Estefania Rivera enrolled in her zoned public high school as the new girl, but the bullying became too much for her to handle.
Merciless in their torment, the other kids “mobbed and harassed” her every day. It reached the point where Rivera didn’t want to go to school anymore.
“I had no friends,” she said. “So, they thought there was something wrong with me.”
So, Rivera just quit going to school. When the bus came, she’d wait outside. When her parents were gone, she’d just go back inside and watch TV and do “anything except school.” She eventually just dropped out.
Eventually, she realized she must do something to continue her education; a year later she went back to her high school and tried to re-enroll. But Rivera was too far behind in her studies to graduate within a reasonable amount of time in a traditional high school setting.
That was where Chancery High School comes in. Chancery is one of several charter schools operated by Accelerated Learning Solutions (ALS), which is hired by nonprofit boards to run dropout prevention and recovery charter schools.
At Chancery, students who have fallen behind in Orange County public schools can work at their own pace with the assistance of certified teachers. The school is set up for students who, for whatever reason, have fallen so far behind in studies a chance to complete their education.
Coming to Chancery, students voluntarily sign agreement consent for enrollment; parents must sign off as well if the child is under 18.
The bulk of students enrolling are around 18 years old, have typically fallen 4 to 5 years behind grade level in reading and math and have far-below-average GPAs and number of course credits.
Forty-nine percent of the student body at ALS schools in Orange County are pregnant, parenting or responsible for the care of a sibling(s); 44 percent have part-time or full-time jobs to help support themselves or their families.
Angela Whitford-Narine, president of Chancery and other regional schools under the ALS banner, says the school’s ethos is that not every student learns at the same pace. ALS schools offer flexible schedules that help meet student’s needs, she said.
“It’s 100 percent symbiotic with the authorizing school district,” Whitford-Narine said. “Education is not one-size-fits-all. Some students need something different.”
Whitford-Narine boasts that her principals and staff know every student’s name. As she walked the halls and inspected various classrooms — each full of students quietly and diligently learning on computers — she spoke to students personally, using a casual, friendly manner. They all responded in kind.

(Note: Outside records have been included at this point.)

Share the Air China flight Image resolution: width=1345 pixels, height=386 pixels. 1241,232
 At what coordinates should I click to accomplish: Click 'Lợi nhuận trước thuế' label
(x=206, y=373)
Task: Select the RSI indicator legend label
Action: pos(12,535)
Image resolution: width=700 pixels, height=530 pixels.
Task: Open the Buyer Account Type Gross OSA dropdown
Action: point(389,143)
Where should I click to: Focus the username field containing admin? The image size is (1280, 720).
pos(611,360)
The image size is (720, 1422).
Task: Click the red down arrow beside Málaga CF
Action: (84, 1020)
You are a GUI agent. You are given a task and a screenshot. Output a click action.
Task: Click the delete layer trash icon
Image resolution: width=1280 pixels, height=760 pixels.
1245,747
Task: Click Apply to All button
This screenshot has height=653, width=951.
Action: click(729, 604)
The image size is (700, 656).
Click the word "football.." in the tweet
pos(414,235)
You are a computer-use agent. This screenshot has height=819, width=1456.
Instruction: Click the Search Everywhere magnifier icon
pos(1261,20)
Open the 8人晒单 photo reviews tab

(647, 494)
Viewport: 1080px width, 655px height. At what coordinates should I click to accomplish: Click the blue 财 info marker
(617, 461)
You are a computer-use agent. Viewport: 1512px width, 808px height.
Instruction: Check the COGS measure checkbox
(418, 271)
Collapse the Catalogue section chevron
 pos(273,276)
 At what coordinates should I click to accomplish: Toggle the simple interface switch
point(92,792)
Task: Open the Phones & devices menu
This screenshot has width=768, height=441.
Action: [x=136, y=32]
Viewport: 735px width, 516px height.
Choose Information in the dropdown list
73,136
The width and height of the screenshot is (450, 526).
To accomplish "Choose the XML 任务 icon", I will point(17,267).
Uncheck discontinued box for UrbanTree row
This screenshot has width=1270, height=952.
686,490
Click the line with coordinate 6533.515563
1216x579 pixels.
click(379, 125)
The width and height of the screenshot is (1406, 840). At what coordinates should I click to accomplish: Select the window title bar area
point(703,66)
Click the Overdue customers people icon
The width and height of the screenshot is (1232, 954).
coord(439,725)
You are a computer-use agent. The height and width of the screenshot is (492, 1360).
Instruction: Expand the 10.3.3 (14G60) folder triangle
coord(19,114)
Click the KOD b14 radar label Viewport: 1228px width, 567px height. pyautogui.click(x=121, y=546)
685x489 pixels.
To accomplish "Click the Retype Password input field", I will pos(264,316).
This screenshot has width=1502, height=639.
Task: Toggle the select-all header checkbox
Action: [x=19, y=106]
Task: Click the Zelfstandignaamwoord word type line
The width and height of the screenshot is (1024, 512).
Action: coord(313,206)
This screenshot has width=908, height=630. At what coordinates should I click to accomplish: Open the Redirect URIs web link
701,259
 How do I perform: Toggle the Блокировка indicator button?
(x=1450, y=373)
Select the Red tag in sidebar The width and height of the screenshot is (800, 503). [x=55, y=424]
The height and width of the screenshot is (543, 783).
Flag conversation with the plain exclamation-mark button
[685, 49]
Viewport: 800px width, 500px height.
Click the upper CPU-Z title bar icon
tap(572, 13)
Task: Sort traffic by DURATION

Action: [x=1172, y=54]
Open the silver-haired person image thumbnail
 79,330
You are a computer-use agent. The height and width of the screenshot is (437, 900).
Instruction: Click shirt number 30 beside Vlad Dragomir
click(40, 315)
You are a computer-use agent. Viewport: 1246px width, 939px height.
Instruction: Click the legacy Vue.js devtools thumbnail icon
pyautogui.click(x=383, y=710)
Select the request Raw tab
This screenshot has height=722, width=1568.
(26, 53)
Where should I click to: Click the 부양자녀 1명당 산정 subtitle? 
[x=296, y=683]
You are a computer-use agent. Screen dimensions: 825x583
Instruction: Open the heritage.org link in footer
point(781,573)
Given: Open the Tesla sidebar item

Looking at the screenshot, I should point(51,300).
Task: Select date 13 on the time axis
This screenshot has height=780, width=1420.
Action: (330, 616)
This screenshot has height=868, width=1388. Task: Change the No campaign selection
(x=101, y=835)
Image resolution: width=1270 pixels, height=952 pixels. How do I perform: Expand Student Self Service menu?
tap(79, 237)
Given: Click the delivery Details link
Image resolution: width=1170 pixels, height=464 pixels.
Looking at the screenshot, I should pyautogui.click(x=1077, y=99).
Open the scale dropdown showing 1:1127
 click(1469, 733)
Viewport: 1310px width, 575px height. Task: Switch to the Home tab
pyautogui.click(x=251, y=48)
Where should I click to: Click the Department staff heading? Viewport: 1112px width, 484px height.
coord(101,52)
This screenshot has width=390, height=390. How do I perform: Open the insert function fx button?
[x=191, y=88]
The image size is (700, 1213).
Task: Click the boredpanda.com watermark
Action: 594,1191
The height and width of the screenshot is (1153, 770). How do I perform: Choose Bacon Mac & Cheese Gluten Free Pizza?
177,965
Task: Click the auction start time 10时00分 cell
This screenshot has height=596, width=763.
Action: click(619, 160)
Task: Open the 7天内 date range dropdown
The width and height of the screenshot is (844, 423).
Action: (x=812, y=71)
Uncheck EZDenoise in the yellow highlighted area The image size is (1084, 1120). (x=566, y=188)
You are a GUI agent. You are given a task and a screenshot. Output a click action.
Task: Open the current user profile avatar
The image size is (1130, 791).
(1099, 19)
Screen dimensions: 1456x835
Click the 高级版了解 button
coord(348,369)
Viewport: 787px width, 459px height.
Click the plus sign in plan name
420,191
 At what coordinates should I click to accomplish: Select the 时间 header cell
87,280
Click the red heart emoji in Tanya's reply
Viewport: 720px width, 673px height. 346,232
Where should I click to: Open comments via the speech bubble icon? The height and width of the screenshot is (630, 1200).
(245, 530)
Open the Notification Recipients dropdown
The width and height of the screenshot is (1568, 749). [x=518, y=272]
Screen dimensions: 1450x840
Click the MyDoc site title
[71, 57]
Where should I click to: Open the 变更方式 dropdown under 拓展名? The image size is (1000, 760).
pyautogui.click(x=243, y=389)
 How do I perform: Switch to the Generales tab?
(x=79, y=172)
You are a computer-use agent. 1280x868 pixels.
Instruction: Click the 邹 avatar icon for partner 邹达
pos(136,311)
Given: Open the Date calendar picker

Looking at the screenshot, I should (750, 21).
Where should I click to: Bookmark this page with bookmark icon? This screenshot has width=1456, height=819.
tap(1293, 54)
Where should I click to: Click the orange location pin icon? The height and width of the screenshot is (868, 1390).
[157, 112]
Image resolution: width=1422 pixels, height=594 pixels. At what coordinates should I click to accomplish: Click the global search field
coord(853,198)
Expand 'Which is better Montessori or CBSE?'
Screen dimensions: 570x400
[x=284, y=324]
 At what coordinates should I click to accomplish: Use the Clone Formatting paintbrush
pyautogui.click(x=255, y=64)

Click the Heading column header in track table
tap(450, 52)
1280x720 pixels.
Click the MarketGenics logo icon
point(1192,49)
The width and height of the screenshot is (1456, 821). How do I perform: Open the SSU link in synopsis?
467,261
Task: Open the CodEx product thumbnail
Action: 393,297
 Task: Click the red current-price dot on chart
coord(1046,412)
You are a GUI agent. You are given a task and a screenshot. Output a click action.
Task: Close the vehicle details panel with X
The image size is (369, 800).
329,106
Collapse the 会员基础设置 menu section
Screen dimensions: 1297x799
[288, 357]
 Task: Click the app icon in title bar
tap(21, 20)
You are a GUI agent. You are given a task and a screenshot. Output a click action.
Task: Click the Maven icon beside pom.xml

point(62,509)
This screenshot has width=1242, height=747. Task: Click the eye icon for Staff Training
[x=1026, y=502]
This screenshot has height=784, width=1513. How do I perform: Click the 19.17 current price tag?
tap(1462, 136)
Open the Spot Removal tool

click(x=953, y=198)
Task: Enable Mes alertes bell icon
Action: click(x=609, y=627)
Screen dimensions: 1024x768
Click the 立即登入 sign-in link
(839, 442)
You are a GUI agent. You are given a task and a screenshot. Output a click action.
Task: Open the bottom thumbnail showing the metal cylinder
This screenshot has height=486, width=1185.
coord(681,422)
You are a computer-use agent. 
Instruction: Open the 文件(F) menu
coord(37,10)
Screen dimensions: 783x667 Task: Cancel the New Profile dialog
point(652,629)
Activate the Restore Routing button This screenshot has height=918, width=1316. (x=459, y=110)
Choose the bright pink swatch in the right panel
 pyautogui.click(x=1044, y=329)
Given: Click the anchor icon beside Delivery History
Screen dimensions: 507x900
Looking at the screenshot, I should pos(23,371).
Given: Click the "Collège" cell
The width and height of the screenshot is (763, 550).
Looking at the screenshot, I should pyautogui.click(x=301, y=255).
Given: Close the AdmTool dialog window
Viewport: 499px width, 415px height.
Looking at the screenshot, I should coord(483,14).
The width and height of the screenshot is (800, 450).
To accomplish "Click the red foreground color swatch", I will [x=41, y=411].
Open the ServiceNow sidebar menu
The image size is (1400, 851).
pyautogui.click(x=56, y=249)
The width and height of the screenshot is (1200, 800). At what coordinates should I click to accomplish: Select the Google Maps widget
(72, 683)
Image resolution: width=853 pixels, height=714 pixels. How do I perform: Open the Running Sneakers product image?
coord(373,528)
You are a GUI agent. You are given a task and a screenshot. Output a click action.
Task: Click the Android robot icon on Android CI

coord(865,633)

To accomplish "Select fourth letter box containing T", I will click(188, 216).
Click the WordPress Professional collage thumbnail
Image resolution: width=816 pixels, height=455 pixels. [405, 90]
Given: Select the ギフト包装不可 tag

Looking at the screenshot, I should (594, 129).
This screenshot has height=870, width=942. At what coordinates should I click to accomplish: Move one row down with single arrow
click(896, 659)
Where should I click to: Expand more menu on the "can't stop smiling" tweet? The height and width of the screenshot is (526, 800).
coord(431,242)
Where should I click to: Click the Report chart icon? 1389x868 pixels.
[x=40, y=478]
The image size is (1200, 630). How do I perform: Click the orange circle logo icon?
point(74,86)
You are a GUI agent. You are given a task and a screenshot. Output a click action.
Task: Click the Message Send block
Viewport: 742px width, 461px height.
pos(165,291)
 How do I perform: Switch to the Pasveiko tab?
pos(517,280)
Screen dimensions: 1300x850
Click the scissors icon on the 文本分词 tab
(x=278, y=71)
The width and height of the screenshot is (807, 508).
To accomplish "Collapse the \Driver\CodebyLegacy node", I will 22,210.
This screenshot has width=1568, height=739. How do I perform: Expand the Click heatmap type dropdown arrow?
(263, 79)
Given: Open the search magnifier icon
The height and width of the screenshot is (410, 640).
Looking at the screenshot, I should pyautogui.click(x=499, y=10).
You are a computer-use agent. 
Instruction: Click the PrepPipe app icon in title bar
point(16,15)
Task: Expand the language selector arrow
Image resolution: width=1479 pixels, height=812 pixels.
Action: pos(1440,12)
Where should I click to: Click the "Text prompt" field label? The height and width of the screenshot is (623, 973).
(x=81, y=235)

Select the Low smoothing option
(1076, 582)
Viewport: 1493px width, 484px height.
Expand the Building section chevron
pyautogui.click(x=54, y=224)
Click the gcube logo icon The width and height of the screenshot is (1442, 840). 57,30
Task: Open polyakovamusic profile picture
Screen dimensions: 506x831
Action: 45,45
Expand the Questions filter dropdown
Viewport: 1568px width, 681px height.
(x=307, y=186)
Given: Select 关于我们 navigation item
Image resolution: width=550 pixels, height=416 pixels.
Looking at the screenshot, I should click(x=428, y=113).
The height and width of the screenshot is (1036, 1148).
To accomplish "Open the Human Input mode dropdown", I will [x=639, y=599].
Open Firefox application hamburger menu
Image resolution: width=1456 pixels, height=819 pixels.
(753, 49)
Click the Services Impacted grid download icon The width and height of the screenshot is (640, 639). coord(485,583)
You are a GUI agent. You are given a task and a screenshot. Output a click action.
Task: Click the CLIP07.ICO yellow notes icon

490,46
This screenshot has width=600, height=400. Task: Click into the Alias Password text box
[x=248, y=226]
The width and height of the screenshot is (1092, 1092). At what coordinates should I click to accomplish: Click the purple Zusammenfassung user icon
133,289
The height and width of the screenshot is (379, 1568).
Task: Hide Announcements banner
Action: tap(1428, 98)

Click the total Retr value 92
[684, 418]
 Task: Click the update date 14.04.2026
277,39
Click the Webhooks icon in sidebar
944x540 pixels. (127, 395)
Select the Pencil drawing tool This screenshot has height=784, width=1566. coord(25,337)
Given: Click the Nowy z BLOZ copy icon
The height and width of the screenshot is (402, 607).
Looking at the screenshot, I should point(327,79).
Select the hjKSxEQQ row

Rivera said for her, the system works better — she’s not bullied anymore and her attendance is up. She feels better, also, when working at her own pace.
“The kids are mature here,” she said. “There is no bullying.”
After graduation, Rivera wants to attend a technical school and study nursing or veterinary studies.
“I like helping people,” she said. “I like making them feel better.”
Chancery strives to make life easier for those students whose life circumstances don’t allow them the free time to finish their high school education as normal. Whitford-Narine said some of her students are single parents, while others need to care for a sick or disabled parent or a younger sibling.
Some, Whitford-Narine added, can’t make it to school on time because they must wait until siblings get on the bus to go to school, since no one else in the family is available.
Briuna Glover, 18, is the mother of a two-year-old girl; she found Chancery to be a refreshing alternative to balance completing her education with raising a daughter. She’s a member of the schools parenting assistance program, and the school’s flexible schedule allows her to get up and take care of her daughter in the morning, then go to school in the afternoon.
“She’s not a morning person,” Glover said of her daughter. “She doesn’t like to get up so early.”
While Glover attends school, her daughter is at a nearby day care with the childcare fees paid for as part of the parenting program offered at Chancery.
For others, Chancery is simply a better option.
Maria Benenche, 19, didn’t have a dramatic life circumstance preventing her from going to school. She just wasn’t engaged at her previous school.
“I didn’t take school seriously,” she said. “I had a lot of friends. It was hard to concentrate.”
A health problem forced her to miss a significant portion of her junior year. When she came back, the best option for her instead was Chancery.
And the different opportunities offered there, such as more one-on-one time with instructors, have helped her be more interested in learning.
“Regular school classes are 45 minutes,” she said. “There’s no time to take in what you learned. I didn’t retain much. Now if I need help, I can have one-on-one time with a teacher. My friends and family have told me I’m more serious and more determined since I came here.”
When she finishes, she says she wants to go to college to study photography — preferably somewhere on the coast.